1. Combine the arrowroot powder, coconut aminos, rice vinegar, and water in a small bowl and whisk with a fork until smooth. Set aside.
2. Wash, trim, and halve the brussels and set aside. Cube the tempeh and set aside.
3. Chop and divide the green onions, (setting aside the greens separately). Peel and mince ginger and garlic.
4. Peel and slice carrots thinly on a diagonal. Seed and finely chop bell pepper.
5. Heat a large pan or a wok on medium high and add a third of the coconut oil.
6. Once hot, add the Brussels sprouts cut side down and cook for 5-7 minutes.
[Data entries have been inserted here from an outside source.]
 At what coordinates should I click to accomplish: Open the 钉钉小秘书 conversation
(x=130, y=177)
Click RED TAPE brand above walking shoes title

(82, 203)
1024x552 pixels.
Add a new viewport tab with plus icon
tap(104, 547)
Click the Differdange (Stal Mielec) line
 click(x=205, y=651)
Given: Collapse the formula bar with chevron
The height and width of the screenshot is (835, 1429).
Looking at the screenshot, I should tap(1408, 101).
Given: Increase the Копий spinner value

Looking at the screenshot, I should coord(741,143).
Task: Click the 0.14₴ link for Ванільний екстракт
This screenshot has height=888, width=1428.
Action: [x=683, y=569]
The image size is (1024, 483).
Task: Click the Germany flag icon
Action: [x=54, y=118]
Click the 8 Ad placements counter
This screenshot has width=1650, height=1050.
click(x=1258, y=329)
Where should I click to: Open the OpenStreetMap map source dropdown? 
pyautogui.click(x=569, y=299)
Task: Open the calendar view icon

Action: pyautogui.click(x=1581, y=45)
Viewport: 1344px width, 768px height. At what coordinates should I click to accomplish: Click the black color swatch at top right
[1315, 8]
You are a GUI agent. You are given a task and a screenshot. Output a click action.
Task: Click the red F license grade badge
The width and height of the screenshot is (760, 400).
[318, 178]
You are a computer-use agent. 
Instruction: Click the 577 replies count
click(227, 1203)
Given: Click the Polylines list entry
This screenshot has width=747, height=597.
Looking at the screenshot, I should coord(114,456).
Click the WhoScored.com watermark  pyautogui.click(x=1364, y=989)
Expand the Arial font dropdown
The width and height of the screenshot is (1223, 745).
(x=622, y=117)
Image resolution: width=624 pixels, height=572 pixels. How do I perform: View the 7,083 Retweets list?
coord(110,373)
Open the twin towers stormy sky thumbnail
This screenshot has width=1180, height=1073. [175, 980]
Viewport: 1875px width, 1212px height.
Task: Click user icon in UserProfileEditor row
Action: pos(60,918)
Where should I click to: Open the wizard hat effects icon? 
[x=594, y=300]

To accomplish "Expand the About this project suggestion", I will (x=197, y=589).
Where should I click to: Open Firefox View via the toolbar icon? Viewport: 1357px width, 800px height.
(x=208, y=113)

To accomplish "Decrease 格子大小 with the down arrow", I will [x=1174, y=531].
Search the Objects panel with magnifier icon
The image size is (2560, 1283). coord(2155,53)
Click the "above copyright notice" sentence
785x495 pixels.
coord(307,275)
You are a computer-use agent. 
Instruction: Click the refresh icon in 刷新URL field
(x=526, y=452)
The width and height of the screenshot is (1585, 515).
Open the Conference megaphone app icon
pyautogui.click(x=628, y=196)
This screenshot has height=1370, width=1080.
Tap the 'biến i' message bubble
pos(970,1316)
7. Stir to turn sprouts over, and cook other sides until golden brown, another 5 - 7 minutes. Set the Brussels sprouts aside.
8. Heating another third of coconut oil, add the cubed tempeh and cook, stirring for 3-4 minutes until the cubes are golden, starting to brown, and a little crispy.
9. Set the tempeh aside with the Brussels sprouts.
10. Heat remaining coconut oil and cook the ginger, green onions, and garlic for one minute, until fragrant, being careful not to let the garlic brown.
11. Add the green onion whites, carrots, and red pepper. Stir frequently and cook for 7-10 minutes until the veggies are just softened.
12. Keeping the heat on, add the cooked Brussels sprouts, tempeh, and sesame oil to the pan and mix all of the vegetables well together.
13. Pour the prepared sauce over the hot vegetables. Stir well as it thickens. Cook, stirring constantly, for a final 2-3 minutes until glossy and hot.
14. Serve garnished with sliced green onions and extra coconut aminos to taste.